My theory is that the knowledge and time is at the heart of much of our financial anxiety so wisely share that burden with someone else.
Accountability is the great second benefit. A professional is there to make sure you follow through to your goal or help pivot if the aim becomes different. They are also there to help you not make a poor decision when things are down. It is proven that those with an advisor average a greater return than those that do not use one. The studies show that the reason for this is more about helping people stay on course more than any investment advice or stock picks.
Some of you may want to start getting a handle on things for yourself. That is perfectly fine to do.
Get an estimate of your social security income. You can do this by setting up an account on ssa.gov.

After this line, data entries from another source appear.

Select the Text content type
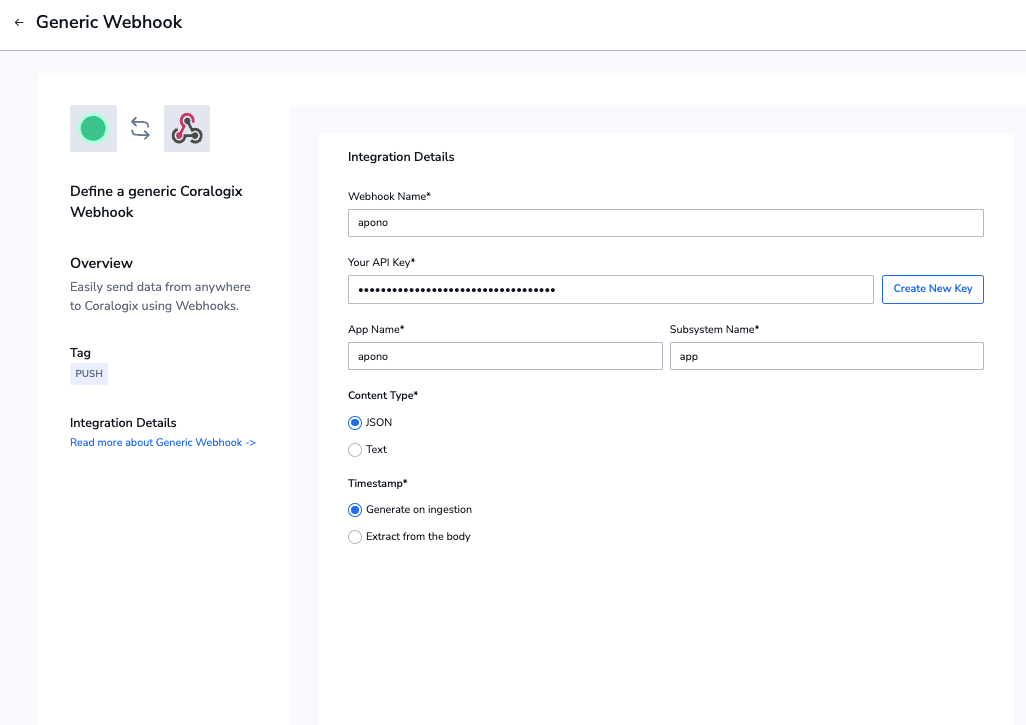Screen dimensions: 1026x725 coord(355,450)
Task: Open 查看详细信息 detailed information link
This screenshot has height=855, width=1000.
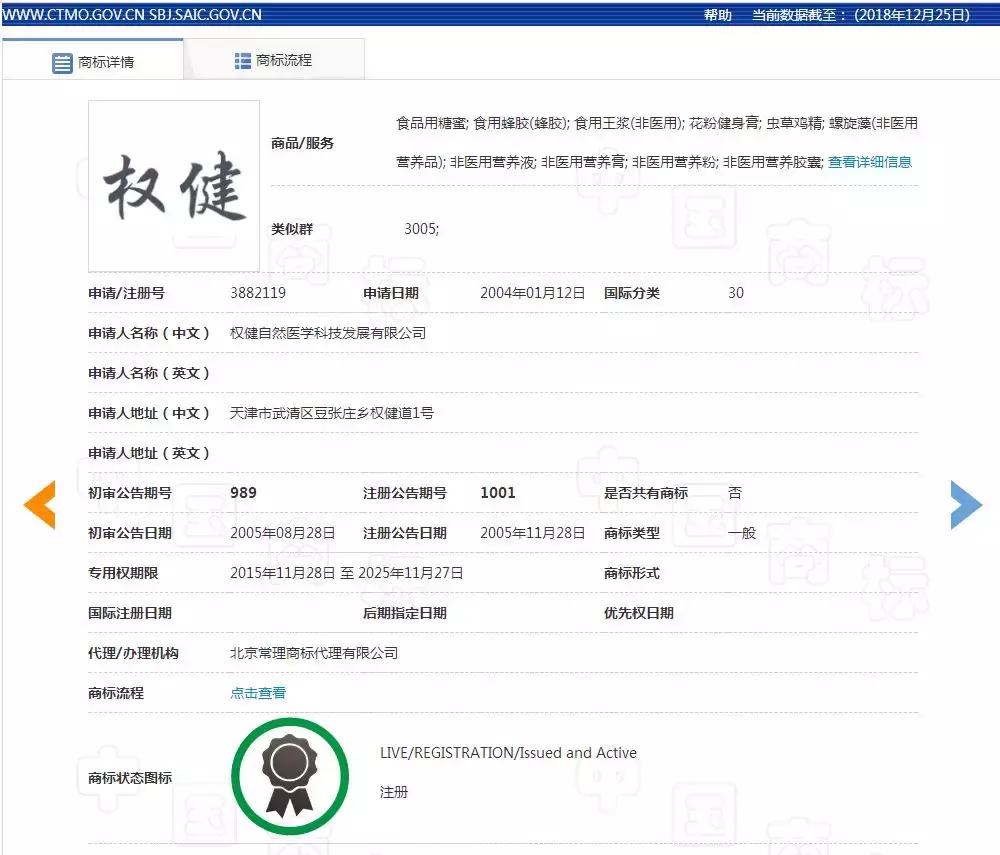Action: tap(871, 163)
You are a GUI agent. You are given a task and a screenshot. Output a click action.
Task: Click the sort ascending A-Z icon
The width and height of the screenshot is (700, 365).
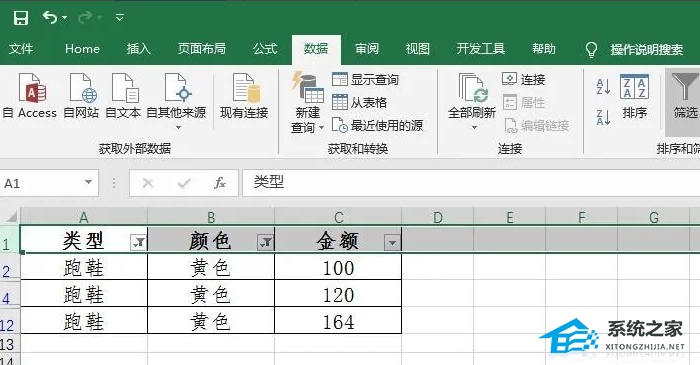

No one knows exactly what the condition of social security will be in 20-30 years but there will be some sort of benefit despite predictions it will have no more money it very soon. A program like this is too important to go away and each of us has been faithfully contributing to it our entire working years.
Take an inventory of what you currently have saved in the bank, in investments and/or cash value life insurance, in retirement accounts like IRAs and a 401k and if you have any home equity. This is helpful in knowing what you are building. You would be surprised by the number of people with “orphan” accounts and money they have saved but have no idea where it is at.
Now you can start to ask yourself that all important question.
“If I were to stop working today, how would I passively make $5,000/month?”
How much money would you need to have saved to have the same income you have today?
Current Income X 25 = your number
All of this can help to give you a start.